--- Start of EXTRACT PROVIDED ---
Three Ways To Cheat at Food and Wine Pairing

Hold the frankincense and myrrh, we can sub these instead...
Hold the frankincense and myrrh, we can sub these instead …

Getting food and wine to play together nicely is all about taking time to identify bridge elements: aromas that neatly connect food and wine. That char on your salmon; those shishito peppers in your omelet … it’s these details that make all the difference.

But there is a way to cheat. Just hijack a somewhat bland or “undetermined” food by slathering it in a bridge element. And with a dash of faerie dust, your chicken transforms into what suddenly seems like the one true love for your Bourgogne.

The two spice blends below are gifts fit for a god, and offer an amazing return for your time or money, as they help your red wines connect in a heavenly manner to so very many foods …

EGYPTIAN DUKKAH

Just the smell of roasted hazelnuts (think Nutella or nocciola gelato) plus lemony coriander seed is already enough to change your life. But the way it interfaces with red wines is remarkable.
--- End of EXTRACT PROVIDED ---
● **WRITTEN TASK 1**:
Rewrite the food and wine pairing piece from "Hold the frankincense and myrrh, we can sub these instead..." to "all the difference.", putting "trout" in place of "salmon".
--- Start of AVAILABLE DATA ---
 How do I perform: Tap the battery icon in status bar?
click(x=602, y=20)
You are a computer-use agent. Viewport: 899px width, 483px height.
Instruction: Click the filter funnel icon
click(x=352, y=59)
--- End of AVAILABLE DATA ---
--- Start of AVAILABLE DATA ---
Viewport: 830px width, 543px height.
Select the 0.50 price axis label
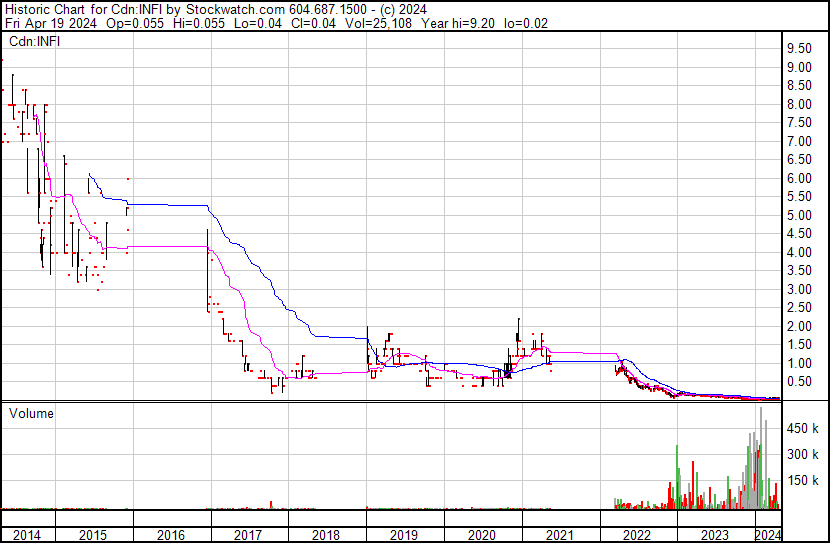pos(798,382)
--- End of AVAILABLE DATA ---
● **WRITTEN TASK 2**:
List every line of the entries that contains the string "Viewport".

● **TASK ANSWER 1**:
Hold the frankincense and myrrh, we can sub these instead...
Hold the frankincense and myrrh, we can sub these instead …

Getting food and wine to play together nicely is all about taking time to identify bridge elements: aromas that neatly connect food and wine. That char on your trout; those shishito peppers in your omelet … it’s these details that make all the difference.

● **TASK ANSWER 2**:
You are a computer-use agent. Viewport: 899px width, 483px height.
Viewport: 830px width, 543px height.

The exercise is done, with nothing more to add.